This chapter sprang from a meeting in my studio on 21 October 2019 with Mattia Dierickx, a student on Diego Tonus and Daniele Zoico’s visual arts course at the IUAV in Venice.
Mattia asked to meet me in order to physically see the ‘Infinite Painting’ and hear me talk about it in my own words after his teachers had asked him to ‘copy’ it, starting with the intrinsic meaning of its process and significance.
FORCING TO COPY
Why is it important for a human being to retrace the steps of another human being?
What does dealing with the question of the ‘Copy’ mean for an artist today?
What are the mental movements that persist in wanting to use this form to construct a work? And how can this form be used as a teaching method?
I will let Tonus and Zoico deal with this question by adding a link to the presentation of their course.

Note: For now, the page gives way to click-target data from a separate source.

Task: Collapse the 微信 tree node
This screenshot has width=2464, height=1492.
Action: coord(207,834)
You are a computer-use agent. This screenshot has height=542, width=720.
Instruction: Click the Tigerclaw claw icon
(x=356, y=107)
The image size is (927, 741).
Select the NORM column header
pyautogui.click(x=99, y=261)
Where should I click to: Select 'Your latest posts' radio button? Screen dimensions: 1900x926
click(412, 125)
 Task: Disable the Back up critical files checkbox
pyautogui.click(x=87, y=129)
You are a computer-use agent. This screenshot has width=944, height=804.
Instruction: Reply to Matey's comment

Linkto the course program by Tonus and Zoico
COPYING
What does it mean for a student, a young artist, to stand before the work of a living artist they can relate to directly?
What does it mean to superimpose the thought of another in order to bring out one’s own individuality?
Is it possible to understand this trajectory as something that is one’s own?
Where is the divergence between the person embarking on the journey the first time and the person undertaking it after them?
I’ll let Dierickx describe the experience in his own words. Here’s a link to his article.
Link to Mattia Text
BEING COPIED
What does being copied mean for an artist?
What does it mean to have all these eyes on her?
What does this type of gaze and attention to one’s work provoke? And what is elicited when seeing one’s own form duplicated?
What is generated inside of you by the fact that someone else has tried to undertake exactly the same journey that you had previously undertaken?
RECIPROCITY
Feeling that I have been referenced on the journey punctuated by my existence opens up the possibility of me not feeling unique and alone. It eradicates the centrality of my work, halving the gesture and amplifying the sensation of perceiving myself together with someone else.
The idea that a person can repeat and continue my gesture, making it their own individual trace, gives me the chance to prove that what I am doing is part of something that can be shared with another individual.
If I know that the procedure of the person referencing me is experienced as their own and related directly to the specific individual experience, and not just as something extraneous to copy, then the resulting work that I can see with my own eyes becomes the way for me to find myself outside of myself, in the other.